Quelques mois après le discours de Bush, Rich Rubino d’Antiwar a rédigé un article intitulé « Le non-interventionnisme n’est PAS de l’isolationnisme », expliquant la différence entre une nation qui se retire entièrement du monde et une nation qui résiste simplement à la tentation d’utiliser l’agression militaire, sauf en cas de légitime défense.
« L’isolationnisme veut qu’un pays n’ait pas de relations avec le reste du monde », écrivait Rubino. « Dans sa forme la plus pure, cela signifierait que les ambassadeurs ne seraient pas échangés avec d’autres nations, que les communications avec les gouvernements étrangers seraient pour l’essentiel superficielles et les relations commerciales inexistantes. »
« Un non-interventionniste soutient les relations commerciales », plaidait Rubino. « En fait, sur le plan commercial, de nombreux non-interventionnistes partagent des penchants libertaires, annuleraient unilatéralement tous les droits de douane, ils seraient ouverts au commerce avec toutes les nations qui le souhaitent. De plus, les non-interventionnistes accueillent favorablement les échanges culturels et les échanges d’ambassadeurs avec toutes les nations qui le souhaitent. »
« Un non-interventionniste croit que les États-Unis ne devraient pas intervenir dans des conflits entre d’autres nations ou des conflits au sein des nations », poursuivait Rubino. « Au cours de l’histoire récente, les non-interventionnistes se sont révélés prophétiques en prévenant des dangers pour les États-Unis d’être entravés par des alliances. Les États-Unis ont subi des effets délétères et ont provoqué une inimitié parmi d’autres gouvernements, citoyens et des acteurs non étatiques à la suite de leurs interventions à l’étranger. Les interventions des États-Unis en Iran et en Irak ont eu des conséquences cataclysmiques. »
Appeler une aversion à la violence militaire sans fin « isolationnisme » revient à appeler une aversion à l’agression de personnes « agoraphobie ». Pourtant, vous verrez que cette étiquette ridicule s’applique à la fois à Gabbard et à Trump, qui ne sont ni isolationnistes, ni même des non-interventionnistes au sens propre. Tulsi Gabbard soutient la plupart des alliances militaires américaines et continue d’exprimer son soutien total à la factice « guerre au terrorisme » mise en œuvre par l’administration Bush, qui ne sert en fait qu’à faciliter un expansionnisme militaire sans fin. De son côté, Trump pousse ouvertement l’interventionnisme jusqu’à un changement de régime au Venezuela et en Iran, tout en refusant de respecter ses promesses de retirer l’armée américaine de la Syrie et de l’Afghanistan.

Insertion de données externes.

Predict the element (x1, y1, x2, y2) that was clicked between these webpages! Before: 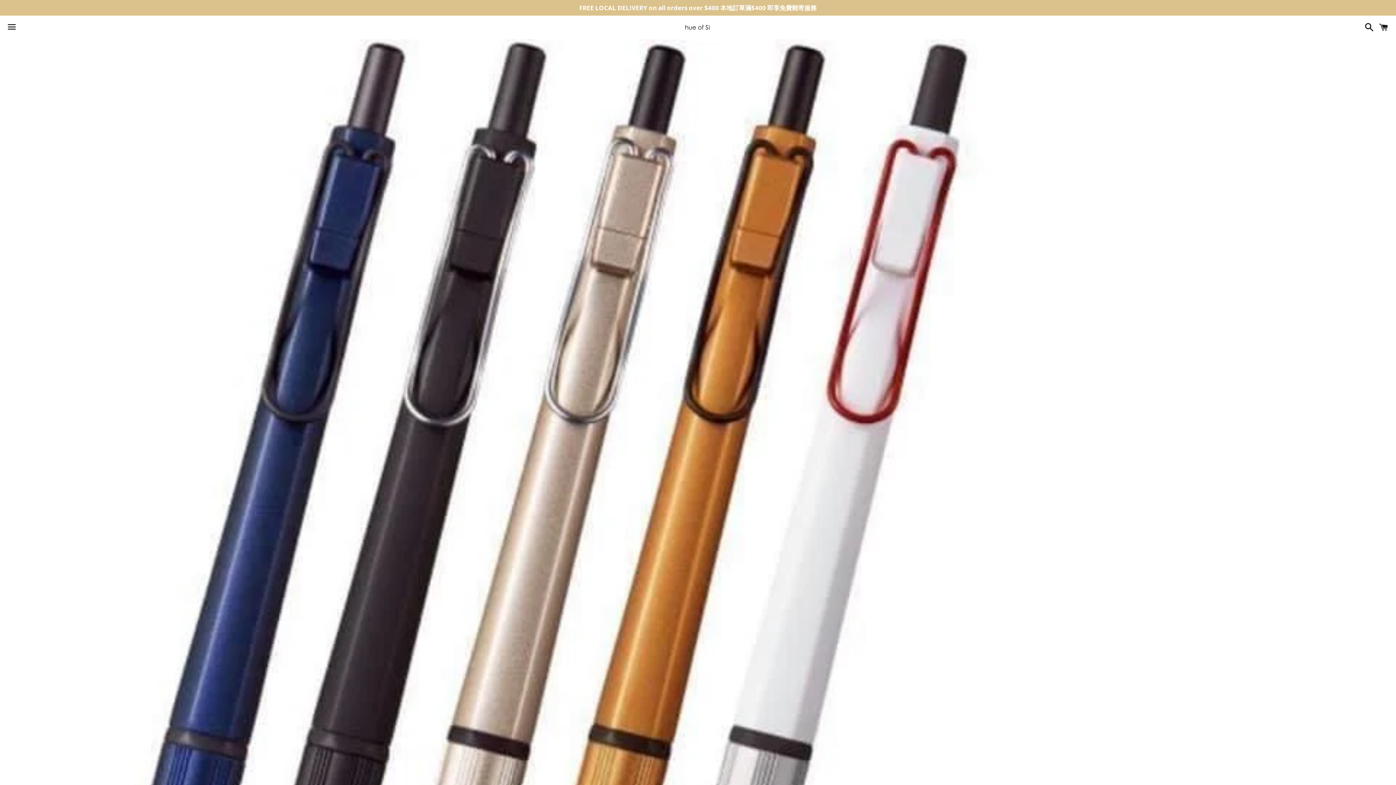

Un autre qualificatif malhonnête que l’on vous lance quand vous débattez de la guerre sans fin est le « pacifisme ». « Certaines guerres sont mauvaises, mais je ne suis pas pacifiste : parfois la guerre est nécessaire », vous diront les partisans d’une intervention militaire donnée. Ils diront cela en défendant la guerre potentiellement catastrophique de Trump en Iran, en appuyant une invasion en vue d’un changement de régime débile en Syrie, en soutenant des interventions militaires américaines désastreuses du passé comme en Irak.

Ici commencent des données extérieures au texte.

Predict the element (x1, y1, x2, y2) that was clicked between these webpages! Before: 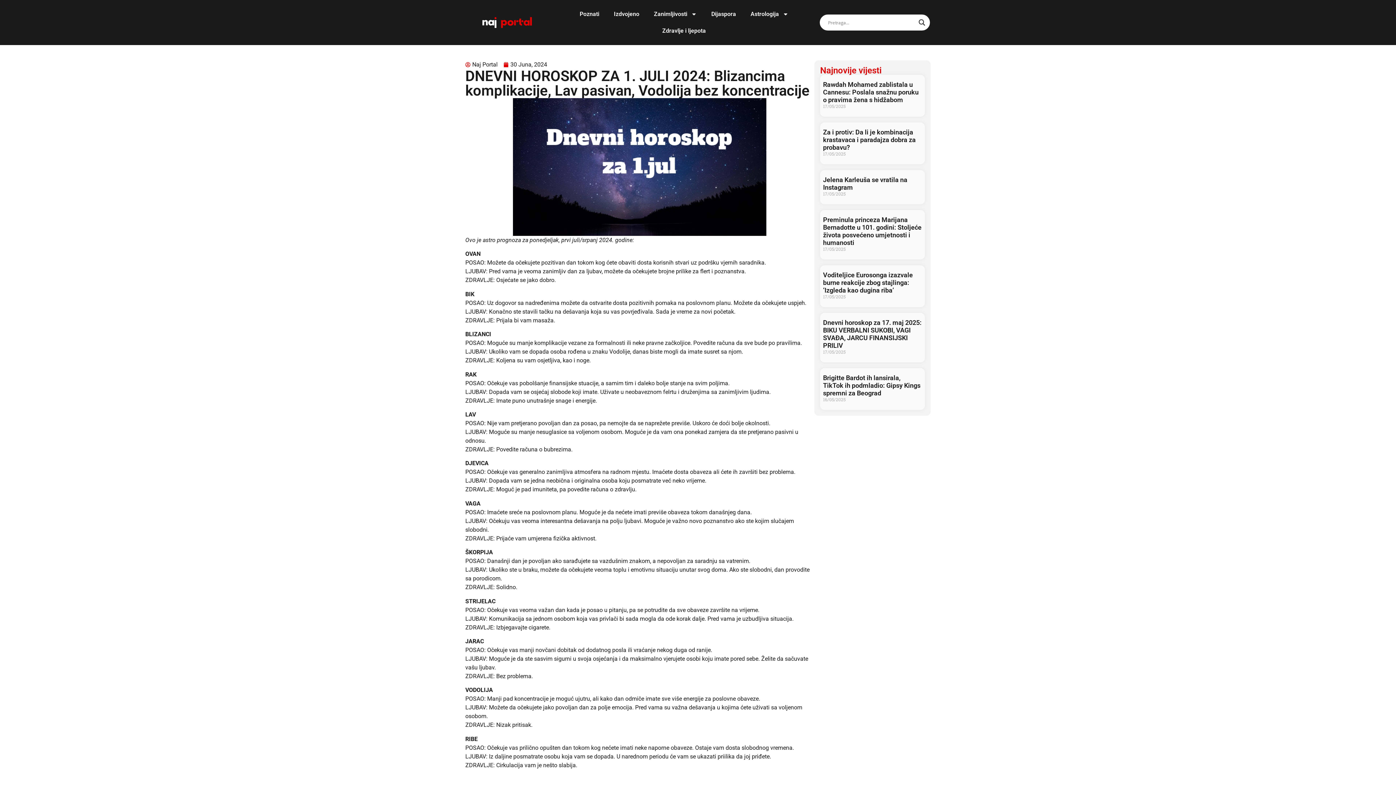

Ce sont des conneries, pour plusieurs raisons. Tout d’abord, pratiquement personne n’est un pacifiste pur qui s’oppose à la guerre dans toutes les circonstances possibles. Toute personne qui prétend qu’elle ne peut imaginer aucun scénario possible dans lequel elle défendrait l’utilisation d’une sorte de violence coordonnée ne s’est pas creusé la cervelle bien profondément, ou elle se ment. Par exemple, si vos proches venaient à être violés, torturés et tués par un groupe hostile à moins qu’une force adverse ne prenne les armes pour les défendre, vous défendriez celle-ci. Que dis-je, vous la rejoindriez probablement. Ensuite, assimiler l’opposition à l’interventionnisme américain en vue d’un changement de régime, qui est littéralement toujours désastreux et littéralement toujours inutile, n’est pas du tout comparable à s’opposer à toute guerre dans n’importe quelle circonstance imaginable.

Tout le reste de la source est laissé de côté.